Scan the records below. Copy every line in which the word "agent" appears.

[Opening Dataset extract section]

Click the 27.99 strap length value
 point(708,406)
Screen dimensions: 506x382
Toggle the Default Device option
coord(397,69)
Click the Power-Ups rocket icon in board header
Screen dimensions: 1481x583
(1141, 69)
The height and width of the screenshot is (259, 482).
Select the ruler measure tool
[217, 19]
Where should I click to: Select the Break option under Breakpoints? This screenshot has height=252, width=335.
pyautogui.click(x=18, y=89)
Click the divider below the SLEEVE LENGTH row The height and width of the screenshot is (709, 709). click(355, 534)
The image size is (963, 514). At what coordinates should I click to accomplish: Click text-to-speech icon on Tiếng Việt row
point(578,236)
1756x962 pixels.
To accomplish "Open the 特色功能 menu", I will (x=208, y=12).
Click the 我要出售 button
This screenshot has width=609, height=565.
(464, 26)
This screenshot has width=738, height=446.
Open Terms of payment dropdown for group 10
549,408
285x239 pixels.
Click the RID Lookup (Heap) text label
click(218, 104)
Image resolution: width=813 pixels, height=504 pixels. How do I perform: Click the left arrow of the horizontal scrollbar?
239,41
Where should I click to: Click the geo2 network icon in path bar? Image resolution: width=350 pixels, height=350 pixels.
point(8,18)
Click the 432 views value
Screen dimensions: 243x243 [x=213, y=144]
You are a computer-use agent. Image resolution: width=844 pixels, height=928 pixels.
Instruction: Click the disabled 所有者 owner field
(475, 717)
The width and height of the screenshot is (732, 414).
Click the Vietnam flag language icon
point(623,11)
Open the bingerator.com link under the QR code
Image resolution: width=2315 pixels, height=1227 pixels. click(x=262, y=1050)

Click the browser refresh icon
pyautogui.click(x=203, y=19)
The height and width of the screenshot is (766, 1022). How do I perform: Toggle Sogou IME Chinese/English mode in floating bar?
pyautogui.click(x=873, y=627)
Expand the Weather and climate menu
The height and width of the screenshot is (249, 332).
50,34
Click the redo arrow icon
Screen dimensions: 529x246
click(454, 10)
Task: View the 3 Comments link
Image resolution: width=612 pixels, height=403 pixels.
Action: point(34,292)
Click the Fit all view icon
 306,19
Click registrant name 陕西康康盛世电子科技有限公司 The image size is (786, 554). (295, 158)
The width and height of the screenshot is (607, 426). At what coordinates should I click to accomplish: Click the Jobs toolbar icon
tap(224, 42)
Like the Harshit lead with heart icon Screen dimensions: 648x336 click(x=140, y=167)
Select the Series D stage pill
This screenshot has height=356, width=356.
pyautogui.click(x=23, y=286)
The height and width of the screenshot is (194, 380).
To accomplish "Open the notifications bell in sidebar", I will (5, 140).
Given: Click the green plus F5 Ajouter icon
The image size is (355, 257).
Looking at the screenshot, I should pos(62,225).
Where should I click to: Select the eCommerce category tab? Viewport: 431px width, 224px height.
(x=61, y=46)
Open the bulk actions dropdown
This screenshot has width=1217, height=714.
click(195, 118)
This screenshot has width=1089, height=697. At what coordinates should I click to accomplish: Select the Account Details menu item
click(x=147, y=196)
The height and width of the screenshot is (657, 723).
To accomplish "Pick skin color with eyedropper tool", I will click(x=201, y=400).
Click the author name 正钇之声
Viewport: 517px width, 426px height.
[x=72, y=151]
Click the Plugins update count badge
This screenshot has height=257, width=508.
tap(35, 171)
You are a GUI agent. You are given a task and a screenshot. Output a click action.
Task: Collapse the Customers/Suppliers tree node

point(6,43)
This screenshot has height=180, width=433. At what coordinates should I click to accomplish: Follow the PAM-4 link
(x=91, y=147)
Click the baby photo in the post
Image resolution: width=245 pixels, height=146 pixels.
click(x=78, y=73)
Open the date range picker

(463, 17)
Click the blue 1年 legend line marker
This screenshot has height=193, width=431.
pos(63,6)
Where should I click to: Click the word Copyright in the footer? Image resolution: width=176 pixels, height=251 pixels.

[Closing Dataset extract section]

* Result of the exercise *
You are a computer-use agent. Image resolution: width=844 pixels, height=928 pixels.
You are a GUI agent. You are given a task and a screenshot. Output a click action.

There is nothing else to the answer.